Although the present study mostly achieved our initial vision, some shortcomings remain. Due to insufficient clinically relevant information in some of the GEO datasets we collected, we could not analyze the screened diagnostic genes and immune cell infiltration characteristics with clinicopathological characteristics in depth. In the same way, inadequate follow-up information prevented us from exploring and cross-validating immune cell infiltration characteristics with prognosis. Second, this study was analyzed exclusively based on public databases, lacking the validation of our relevant data, and may be subject to some bias. Lastly, the results are cross-validated and partly backed up by evidence from experiments, but they are still bioinformatic analyses that need to be confirmed by more experiments. This study was only done at the level of transcripts. GC diagnostic markers and immune cell infiltration characteristics would be easier to find with a full multi-omics and multi-dimensional analysis.

5 Conclusion

In summary, we screened eight candidate GC diagnostic genes using bioinformatics analysis with 2 ML algorithms and finally identified six diagnostic genes after cross-validation using AUC and other indicators. We also analyzed the infiltration of immune cells in GC and performed a correlation analysis between diagnostic genes and immune cell infiltration characteristics. The screened diagnostic genes were closely related to immune cell infiltration and had a definite prognostic value.
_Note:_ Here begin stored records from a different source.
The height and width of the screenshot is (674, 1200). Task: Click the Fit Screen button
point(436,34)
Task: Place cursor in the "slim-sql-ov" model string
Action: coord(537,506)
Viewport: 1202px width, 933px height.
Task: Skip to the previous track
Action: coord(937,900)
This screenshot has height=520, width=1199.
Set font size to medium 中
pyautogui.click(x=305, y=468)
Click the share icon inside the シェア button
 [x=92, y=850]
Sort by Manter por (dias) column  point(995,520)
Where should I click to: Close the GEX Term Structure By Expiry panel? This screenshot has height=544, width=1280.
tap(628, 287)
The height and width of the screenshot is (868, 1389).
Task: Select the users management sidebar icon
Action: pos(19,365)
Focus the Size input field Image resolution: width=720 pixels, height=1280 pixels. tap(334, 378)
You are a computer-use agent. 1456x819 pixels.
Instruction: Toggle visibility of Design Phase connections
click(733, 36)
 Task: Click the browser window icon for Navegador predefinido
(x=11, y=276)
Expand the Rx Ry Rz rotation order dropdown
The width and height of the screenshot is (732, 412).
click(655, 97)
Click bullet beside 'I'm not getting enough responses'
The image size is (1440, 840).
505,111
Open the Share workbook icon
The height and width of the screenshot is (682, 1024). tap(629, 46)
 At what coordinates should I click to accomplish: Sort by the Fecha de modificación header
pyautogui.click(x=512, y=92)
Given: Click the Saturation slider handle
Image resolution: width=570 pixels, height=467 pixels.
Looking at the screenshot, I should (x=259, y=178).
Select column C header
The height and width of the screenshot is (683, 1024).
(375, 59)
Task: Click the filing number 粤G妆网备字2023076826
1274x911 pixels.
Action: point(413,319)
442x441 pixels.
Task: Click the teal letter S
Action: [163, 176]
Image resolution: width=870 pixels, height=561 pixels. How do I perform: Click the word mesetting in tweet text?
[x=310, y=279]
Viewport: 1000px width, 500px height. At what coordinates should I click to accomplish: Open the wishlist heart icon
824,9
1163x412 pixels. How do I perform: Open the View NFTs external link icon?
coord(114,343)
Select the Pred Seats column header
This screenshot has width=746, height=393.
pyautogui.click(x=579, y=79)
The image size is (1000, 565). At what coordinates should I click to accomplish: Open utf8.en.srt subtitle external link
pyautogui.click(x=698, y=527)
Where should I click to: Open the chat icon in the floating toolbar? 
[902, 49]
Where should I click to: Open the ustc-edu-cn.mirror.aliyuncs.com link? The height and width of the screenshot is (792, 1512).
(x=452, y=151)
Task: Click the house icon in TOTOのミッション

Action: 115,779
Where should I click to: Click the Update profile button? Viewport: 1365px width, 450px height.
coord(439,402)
Data availability statement

The original contributions presented in the study are included in the article/Supplementary Material; further inquiries can be directed to the corresponding author.

Author contributions

RX was responsible for data analysis and article writing. LL, XL, and CH were responsible for data retrieval, downloading, and organization. GL was responsible for study conceptualization. All authors contributed to the article and approved the submitted version.

Funding

This work was supported by National Natural Science Foundation of China under Grant No. 82172960, Guangdong Provincial Key Laboratory of Precision Medicine for Gastrointestinal Cancer under Grant No. 2020B121201004, Key-Area Research and Development Program of Guangdong Province under Grant No. 2021B0101420005, Guangdong Provincial Major Talents Project under Grant No. 2019JC05Y361, Clinical Medical Technology Innovation Guidance Project of the Hunan Provincial Science and Technology Department under Grant No. 2020SK51906, General Guidance Project of Hunan Provincial Health Commission under Grant No. 20201937 and 20201951, Provincial Natural Science Foundation of Hunan Provincial Science and Technology Department under Grant No. 2020JJ4552, R&D projects in key areas of Hunan Provincial Science and Technology Department under Grant No. 2020SKC2009 and Major Research Projects of Hunan Provincial Health and Family Planning Commission under Grant No. A2017012.

Acknowledgments

The authors would like to thank the GEO, TCGA, and GTEx databases for providing data for the study and those authors who uploaded valuable.

Conflict of interest

The authors declare that the research was conducted in the absence of any commercial or financial relationships that could be construed as a potential conflict of interest.

Publisher’s note

All claims expressed in this article are solely those of the authors and do not necessarily represent those of their affiliated organizations, or those of the publisher, the editors and the reviewers. Any product that may be evaluated in this article, or claim that may be made by its manufacturer, is not guaranteed or endorsed by the publisher.

Supplementary material

The Supplementary Material for this article can be found online at: https://www.frontiersin.org/articles/10.3389/fgene.2022.1067524/full#supplementary-material

Supplementary Figure S1 | Merging of GEO datasets with the removal of batch effects (A) Before merging, the intersection of each GEO dataset. (B) The box plot indicates that the sample distribution of each dataset before removing the batch effect is different, suggesting a batch effect. (C) After removing the batch effect, the data distribution tends to be consistent among the data sets, and the medians are basically located on a horizontal line. (D) The density plot shows that the sample distribution of each data set before removing the batch effect is different, suggesting a batch effect. (E) After removing the batch effect, the data distribution of each data set tends to be consistent, with a similar mean and variance.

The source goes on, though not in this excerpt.